AUFGABENSTELLUNG: Gib jede Zeile vollständig an, in der die Zeichenfolge „Service“ vorkommt, und beachte dabei die Groß- und Kleinschreibung.

AUSGEWÄHLTE ZEILEN:
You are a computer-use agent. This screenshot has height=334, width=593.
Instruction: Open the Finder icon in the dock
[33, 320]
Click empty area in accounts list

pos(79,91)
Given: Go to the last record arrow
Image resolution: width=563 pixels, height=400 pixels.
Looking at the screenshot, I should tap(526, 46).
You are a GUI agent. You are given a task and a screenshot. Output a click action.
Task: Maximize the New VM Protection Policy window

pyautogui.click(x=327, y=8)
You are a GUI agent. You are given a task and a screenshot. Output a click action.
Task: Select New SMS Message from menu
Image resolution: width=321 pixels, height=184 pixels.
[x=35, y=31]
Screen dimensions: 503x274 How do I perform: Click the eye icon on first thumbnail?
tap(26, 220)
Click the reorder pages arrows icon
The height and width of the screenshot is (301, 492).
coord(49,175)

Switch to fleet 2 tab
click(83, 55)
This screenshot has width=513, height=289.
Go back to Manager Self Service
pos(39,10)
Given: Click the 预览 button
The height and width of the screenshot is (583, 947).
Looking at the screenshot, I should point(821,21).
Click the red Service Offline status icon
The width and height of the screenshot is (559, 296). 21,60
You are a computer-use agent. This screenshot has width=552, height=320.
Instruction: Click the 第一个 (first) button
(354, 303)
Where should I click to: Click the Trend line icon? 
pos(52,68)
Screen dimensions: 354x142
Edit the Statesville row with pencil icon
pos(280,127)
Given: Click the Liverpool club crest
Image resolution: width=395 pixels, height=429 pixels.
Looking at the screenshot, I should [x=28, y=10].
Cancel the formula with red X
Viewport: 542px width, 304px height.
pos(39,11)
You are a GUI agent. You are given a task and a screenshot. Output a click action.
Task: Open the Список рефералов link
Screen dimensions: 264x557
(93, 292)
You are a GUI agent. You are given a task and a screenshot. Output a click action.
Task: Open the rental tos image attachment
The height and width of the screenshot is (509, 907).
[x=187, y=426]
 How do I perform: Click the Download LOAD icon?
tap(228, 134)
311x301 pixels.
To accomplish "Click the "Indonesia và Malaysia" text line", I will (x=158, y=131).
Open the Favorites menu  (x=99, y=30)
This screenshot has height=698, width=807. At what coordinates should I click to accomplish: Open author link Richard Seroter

LÖSUNG:
Go back to Manager Self Service
Click the red Service Offline status icon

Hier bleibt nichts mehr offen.